Exercise materials>
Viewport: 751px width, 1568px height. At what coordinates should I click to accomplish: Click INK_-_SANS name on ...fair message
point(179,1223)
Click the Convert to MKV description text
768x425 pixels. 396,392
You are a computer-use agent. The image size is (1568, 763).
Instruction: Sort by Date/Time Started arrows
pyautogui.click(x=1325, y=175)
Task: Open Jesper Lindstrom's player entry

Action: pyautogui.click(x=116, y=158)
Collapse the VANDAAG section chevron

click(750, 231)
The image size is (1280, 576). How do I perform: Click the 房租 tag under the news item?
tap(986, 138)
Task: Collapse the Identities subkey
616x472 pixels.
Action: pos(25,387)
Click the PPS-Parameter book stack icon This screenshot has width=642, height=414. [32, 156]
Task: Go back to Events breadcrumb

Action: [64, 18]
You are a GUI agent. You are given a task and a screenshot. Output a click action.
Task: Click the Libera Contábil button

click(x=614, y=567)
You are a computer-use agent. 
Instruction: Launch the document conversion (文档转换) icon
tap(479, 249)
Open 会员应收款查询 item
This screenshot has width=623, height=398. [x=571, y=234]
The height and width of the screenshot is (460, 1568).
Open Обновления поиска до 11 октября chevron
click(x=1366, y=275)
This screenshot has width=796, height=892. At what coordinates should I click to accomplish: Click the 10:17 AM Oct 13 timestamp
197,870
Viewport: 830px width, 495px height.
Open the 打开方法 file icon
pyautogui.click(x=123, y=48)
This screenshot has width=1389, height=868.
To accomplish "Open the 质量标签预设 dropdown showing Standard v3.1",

Exercise requirements>
Reproduce the listing above word for word, from its first line to its last.

Correct response>
Viewport: 751px width, 1568px height. At what coordinates should I click to accomplish: Click INK_-_SANS name on ...fair message
point(179,1223)
Click the Convert to MKV description text
768x425 pixels. 396,392
You are a computer-use agent. The image size is (1568, 763).
Instruction: Sort by Date/Time Started arrows
pyautogui.click(x=1325, y=175)
Task: Open Jesper Lindstrom's player entry

Action: pyautogui.click(x=116, y=158)
Collapse the VANDAAG section chevron

click(750, 231)
The image size is (1280, 576). How do I perform: Click the 房租 tag under the news item?
tap(986, 138)
Task: Collapse the Identities subkey
616x472 pixels.
Action: pos(25,387)
Click the PPS-Parameter book stack icon This screenshot has width=642, height=414. [32, 156]
Task: Go back to Events breadcrumb

Action: [64, 18]
You are a GUI agent. You are given a task and a screenshot. Output a click action.
Task: Click the Libera Contábil button

click(x=614, y=567)
You are a computer-use agent. 
Instruction: Launch the document conversion (文档转换) icon
tap(479, 249)
Open 会员应收款查询 item
This screenshot has width=623, height=398. [x=571, y=234]
The height and width of the screenshot is (460, 1568).
Open Обновления поиска до 11 октября chevron
click(x=1366, y=275)
This screenshot has width=796, height=892. At what coordinates should I click to accomplish: Click the 10:17 AM Oct 13 timestamp
197,870
Viewport: 830px width, 495px height.
Open the 打开方法 file icon
pyautogui.click(x=123, y=48)
This screenshot has width=1389, height=868.
To accomplish "Open the 质量标签预设 dropdown showing Standard v3.1",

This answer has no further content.